What is being asked →
Put the lines below, from the line with "Viewport: 1024px width, 576px" to the line with "click(337, 676)", into a numbered list, including both of those lines and leaving out blank lines.
** start The input **
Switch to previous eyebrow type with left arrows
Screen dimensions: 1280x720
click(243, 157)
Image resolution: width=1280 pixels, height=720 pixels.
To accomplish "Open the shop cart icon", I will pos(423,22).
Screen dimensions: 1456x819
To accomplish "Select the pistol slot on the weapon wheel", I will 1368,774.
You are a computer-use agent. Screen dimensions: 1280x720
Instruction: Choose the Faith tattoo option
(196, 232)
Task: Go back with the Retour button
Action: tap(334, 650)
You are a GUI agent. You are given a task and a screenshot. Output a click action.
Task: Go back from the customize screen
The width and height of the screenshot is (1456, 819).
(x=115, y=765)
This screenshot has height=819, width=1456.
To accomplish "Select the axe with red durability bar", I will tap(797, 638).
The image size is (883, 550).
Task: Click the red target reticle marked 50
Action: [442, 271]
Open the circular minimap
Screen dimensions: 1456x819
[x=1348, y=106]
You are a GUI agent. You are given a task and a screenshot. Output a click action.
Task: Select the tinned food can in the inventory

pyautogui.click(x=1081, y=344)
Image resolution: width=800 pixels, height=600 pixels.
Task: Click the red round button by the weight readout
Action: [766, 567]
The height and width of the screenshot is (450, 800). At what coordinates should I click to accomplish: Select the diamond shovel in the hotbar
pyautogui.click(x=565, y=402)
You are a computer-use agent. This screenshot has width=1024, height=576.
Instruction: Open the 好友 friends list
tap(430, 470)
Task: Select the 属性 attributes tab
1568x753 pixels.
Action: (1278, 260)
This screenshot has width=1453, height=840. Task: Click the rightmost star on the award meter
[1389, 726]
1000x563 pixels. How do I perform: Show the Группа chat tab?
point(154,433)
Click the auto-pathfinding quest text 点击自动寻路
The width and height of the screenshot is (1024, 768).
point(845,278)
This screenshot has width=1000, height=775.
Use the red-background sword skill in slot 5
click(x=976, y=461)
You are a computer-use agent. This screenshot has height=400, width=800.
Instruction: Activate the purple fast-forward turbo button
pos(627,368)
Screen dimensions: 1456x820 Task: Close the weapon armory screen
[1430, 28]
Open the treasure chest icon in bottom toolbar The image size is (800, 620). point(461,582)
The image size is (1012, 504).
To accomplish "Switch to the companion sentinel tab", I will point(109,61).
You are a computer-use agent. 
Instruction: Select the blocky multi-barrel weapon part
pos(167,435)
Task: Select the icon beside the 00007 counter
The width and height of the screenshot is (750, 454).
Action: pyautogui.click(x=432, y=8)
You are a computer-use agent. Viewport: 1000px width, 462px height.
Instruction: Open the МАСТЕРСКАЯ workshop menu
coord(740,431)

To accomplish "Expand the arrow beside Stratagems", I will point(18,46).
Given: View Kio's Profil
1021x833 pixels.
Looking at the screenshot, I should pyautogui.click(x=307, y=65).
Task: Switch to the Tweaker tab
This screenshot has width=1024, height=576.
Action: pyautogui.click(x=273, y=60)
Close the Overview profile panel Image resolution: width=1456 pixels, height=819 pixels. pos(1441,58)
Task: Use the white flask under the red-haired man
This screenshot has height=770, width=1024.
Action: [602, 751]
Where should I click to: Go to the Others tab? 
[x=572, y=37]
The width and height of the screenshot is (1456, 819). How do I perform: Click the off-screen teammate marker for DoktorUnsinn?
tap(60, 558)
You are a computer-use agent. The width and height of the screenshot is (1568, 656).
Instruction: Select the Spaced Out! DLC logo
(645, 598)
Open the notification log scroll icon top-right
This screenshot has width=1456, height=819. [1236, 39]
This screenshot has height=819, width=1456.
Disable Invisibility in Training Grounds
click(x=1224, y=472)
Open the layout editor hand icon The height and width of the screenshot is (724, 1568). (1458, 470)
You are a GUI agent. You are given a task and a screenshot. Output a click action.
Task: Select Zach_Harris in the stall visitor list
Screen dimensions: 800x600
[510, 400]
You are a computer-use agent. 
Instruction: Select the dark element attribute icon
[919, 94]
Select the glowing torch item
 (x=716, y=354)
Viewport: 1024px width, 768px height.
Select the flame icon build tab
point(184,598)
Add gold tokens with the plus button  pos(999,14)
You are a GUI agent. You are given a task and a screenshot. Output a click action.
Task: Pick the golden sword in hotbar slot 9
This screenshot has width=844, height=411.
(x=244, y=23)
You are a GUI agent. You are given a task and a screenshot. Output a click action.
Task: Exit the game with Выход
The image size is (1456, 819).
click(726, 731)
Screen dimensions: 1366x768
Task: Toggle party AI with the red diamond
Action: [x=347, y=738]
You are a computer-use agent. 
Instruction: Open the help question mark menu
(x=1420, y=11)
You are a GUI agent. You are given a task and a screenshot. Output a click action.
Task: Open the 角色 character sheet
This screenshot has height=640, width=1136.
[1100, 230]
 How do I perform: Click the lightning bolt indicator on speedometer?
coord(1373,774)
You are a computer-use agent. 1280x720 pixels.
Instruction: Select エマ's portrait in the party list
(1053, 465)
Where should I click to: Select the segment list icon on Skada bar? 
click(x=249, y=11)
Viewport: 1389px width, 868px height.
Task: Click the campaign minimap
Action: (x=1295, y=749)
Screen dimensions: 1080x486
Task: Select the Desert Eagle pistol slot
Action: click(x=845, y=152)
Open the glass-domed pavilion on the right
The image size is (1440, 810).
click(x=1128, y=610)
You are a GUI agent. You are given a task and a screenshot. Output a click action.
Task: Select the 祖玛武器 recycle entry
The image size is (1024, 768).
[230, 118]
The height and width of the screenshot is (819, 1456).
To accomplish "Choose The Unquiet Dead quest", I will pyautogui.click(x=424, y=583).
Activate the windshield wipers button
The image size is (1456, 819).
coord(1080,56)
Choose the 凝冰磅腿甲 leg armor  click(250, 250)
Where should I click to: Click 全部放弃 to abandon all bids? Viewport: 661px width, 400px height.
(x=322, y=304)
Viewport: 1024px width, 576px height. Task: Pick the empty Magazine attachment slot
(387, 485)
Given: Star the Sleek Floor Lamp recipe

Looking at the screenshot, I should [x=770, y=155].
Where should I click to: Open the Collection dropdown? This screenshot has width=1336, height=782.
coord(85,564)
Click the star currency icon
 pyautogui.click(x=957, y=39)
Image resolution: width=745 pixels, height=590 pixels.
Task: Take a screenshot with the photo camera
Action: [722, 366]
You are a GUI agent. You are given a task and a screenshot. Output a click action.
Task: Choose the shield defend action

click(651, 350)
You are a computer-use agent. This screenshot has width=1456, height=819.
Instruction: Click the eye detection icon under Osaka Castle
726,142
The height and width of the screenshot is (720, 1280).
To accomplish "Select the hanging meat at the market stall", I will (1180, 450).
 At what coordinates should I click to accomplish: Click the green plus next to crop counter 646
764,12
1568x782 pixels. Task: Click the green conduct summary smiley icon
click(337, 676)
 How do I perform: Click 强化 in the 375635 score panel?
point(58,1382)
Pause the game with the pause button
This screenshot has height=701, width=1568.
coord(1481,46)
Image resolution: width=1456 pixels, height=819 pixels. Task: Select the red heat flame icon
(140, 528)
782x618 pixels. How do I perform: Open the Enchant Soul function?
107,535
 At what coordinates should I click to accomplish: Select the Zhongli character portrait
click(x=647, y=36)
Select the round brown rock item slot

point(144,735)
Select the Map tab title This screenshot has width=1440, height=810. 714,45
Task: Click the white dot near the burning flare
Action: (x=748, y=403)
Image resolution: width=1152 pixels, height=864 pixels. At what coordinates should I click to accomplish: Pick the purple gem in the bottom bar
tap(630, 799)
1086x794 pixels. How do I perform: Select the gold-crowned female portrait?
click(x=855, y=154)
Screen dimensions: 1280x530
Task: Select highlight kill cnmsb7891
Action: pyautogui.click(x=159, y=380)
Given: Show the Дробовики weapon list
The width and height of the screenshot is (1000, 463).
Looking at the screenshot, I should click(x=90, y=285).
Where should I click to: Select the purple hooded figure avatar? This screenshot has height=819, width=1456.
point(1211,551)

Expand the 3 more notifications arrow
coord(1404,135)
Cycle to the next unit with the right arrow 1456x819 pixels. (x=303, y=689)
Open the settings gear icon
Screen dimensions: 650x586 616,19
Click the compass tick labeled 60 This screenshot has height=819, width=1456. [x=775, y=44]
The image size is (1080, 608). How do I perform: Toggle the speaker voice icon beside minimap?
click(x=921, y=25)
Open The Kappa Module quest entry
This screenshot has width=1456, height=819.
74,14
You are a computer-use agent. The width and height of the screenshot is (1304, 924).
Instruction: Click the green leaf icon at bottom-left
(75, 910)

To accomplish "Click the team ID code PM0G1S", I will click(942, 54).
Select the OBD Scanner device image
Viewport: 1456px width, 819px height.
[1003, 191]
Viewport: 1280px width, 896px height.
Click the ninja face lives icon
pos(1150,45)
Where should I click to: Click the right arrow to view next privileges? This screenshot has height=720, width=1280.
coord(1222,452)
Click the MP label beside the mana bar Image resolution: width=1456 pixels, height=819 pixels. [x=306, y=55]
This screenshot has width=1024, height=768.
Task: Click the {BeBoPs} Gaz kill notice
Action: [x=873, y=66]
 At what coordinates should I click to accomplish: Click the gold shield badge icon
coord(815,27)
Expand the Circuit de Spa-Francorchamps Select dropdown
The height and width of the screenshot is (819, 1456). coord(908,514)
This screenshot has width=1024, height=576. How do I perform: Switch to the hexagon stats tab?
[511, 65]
** end The input **
Task output →
1. Viewport: 1024px width, 576px height. Task: Pick the empty Magazine attachment slot
2. (387, 485)
3. Given: Star the Sleek Floor Lamp recipe
4. Looking at the screenshot, I should [x=770, y=155].
5. Where should I click to: Open the Collection dropdown? This screenshot has width=1336, height=782.
6. coord(85,564)
7. Click the star currency icon
8.  pyautogui.click(x=957, y=39)
9. Image resolution: width=745 pixels, height=590 pixels.
10. Task: Take a screenshot with the photo camera
11. Action: [722, 366]
12. You are a GUI agent. You are given a task and a screenshot. Output a click action.
13. Task: Choose the shield defend action
14. click(651, 350)
15. You are a computer-use agent. This screenshot has width=1456, height=819.
16. Instruction: Click the eye detection icon under Osaka Castle
17. 726,142
18. The height and width of the screenshot is (720, 1280).
19. To accomplish "Select the hanging meat at the market stall", I will (1180, 450).
20.  At what coordinates should I click to accomplish: Click the green plus next to crop counter 646
21. 764,12
22. 1568x782 pixels. Task: Click the green conduct summary smiley icon
23. click(337, 676)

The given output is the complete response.